Dulcie Leimbach is a co-founder, with Barbara Crossette, of PassBlue. For PassBlue and other publications, Leimbach has reported from New York and overseas from West Africa (Burkina Faso and Mali) and from Europe (Scotland, Sicily, Vienna, Budapest, Kyiv, Armenia, Iceland, The Hague and Cyprus). She has provided commentary on the UN for BBC World Radio, ARD German TV and Radio, NHK’s English channel, Background Briefing with Ian Masters/KPFK Radio in Los Angeles and the Foreign Press Association.

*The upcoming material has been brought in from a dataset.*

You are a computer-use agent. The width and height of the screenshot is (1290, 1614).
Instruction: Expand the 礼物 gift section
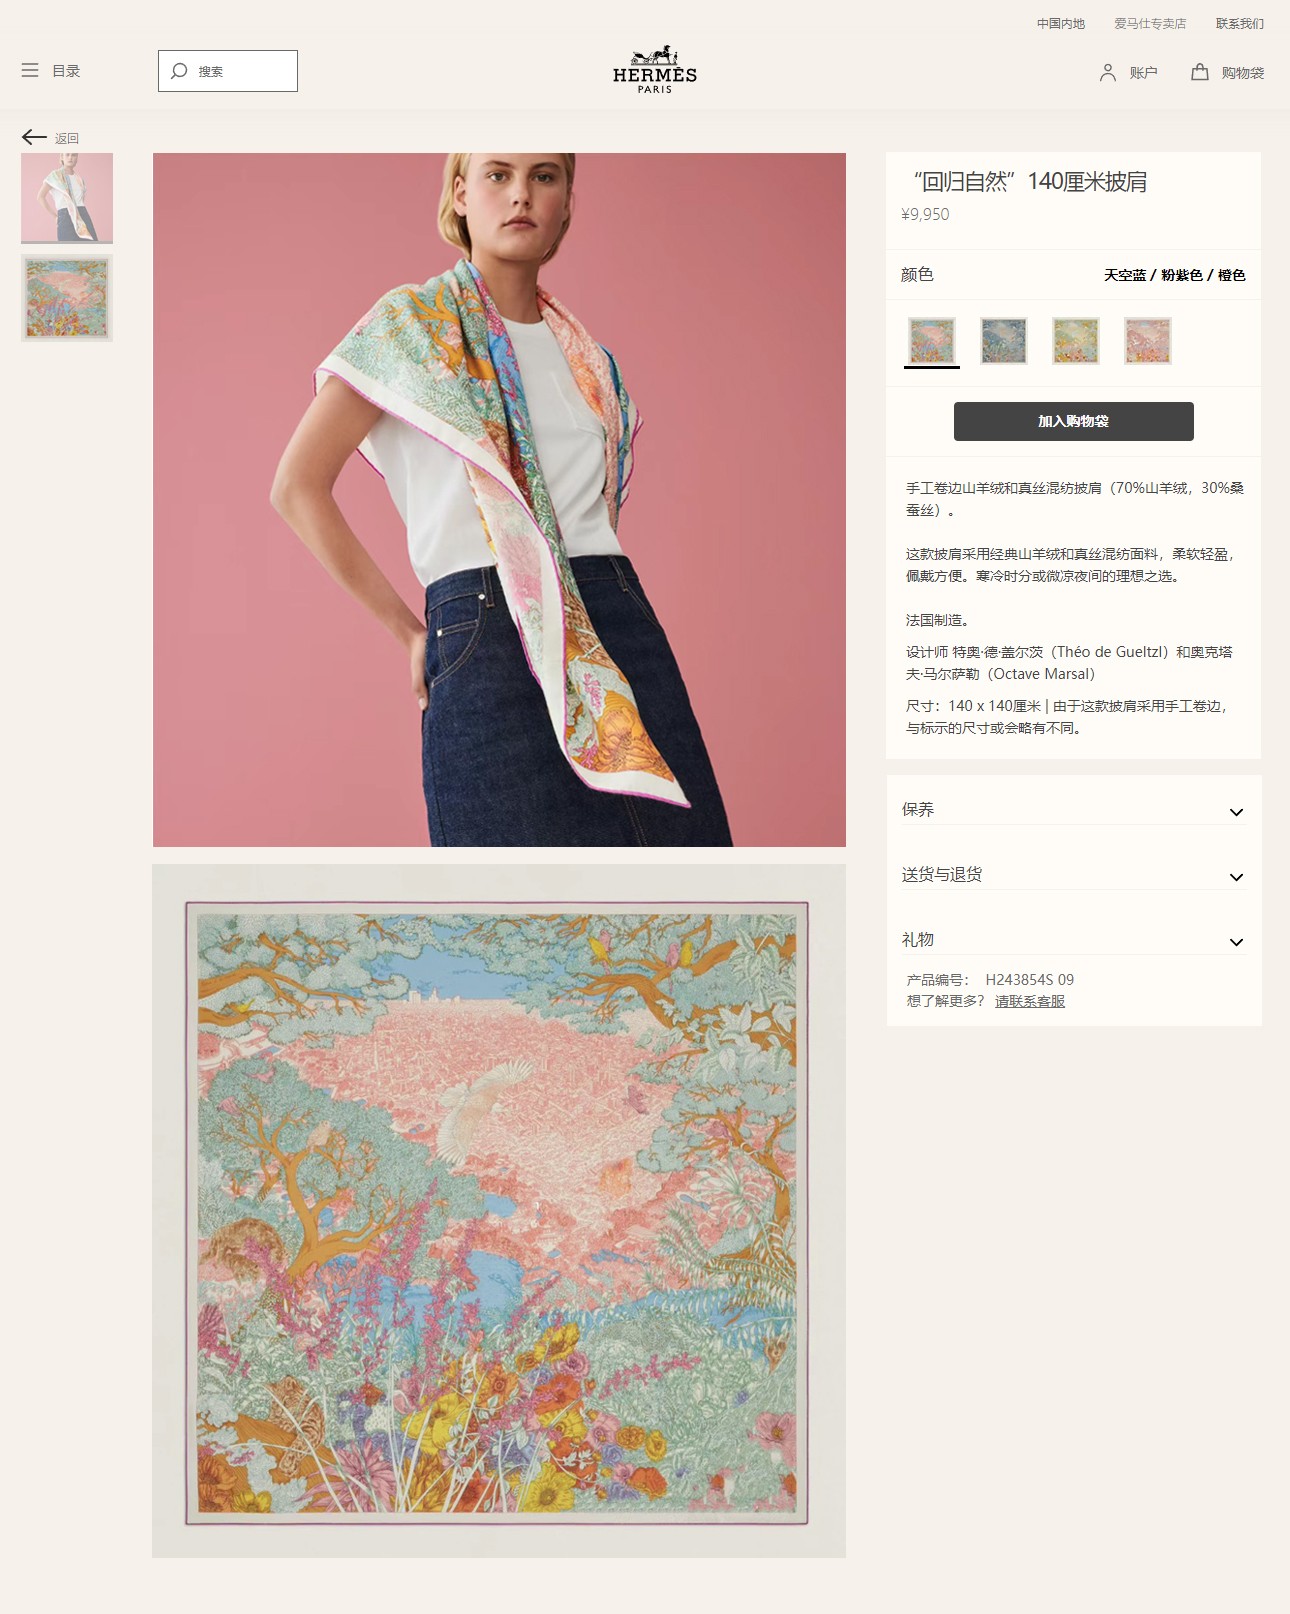(x=1074, y=940)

Previously, she was an editor for the Coalition for the UN Convention Against Corruption; from 2008 to 2011, she was the publications director of the United Nations Association of the USA. Before UNA, Leimbach was an editor at The New York Times for more than 20 years. She began her reporting career in small-town papers in San Diego, Calif., and graduating to the Rocky Mountain News in Denver. Leimbach has been a fellow at the CUNY Graduate Center’s Ralph Bunche Institute for International Studies as well as at Yaddo, the artists’ colony in Saratoga Springs, N.Y.; taught news reporting at Hofstra University; and guest-lectured at the Columbia University Graduate School of Journalism and the CUNY Journalism School. She graduated from the University of Colorado and has an M.F.A. in writing from Warren Wilson College in North Carolina. She lives in Brooklyn, N.Y.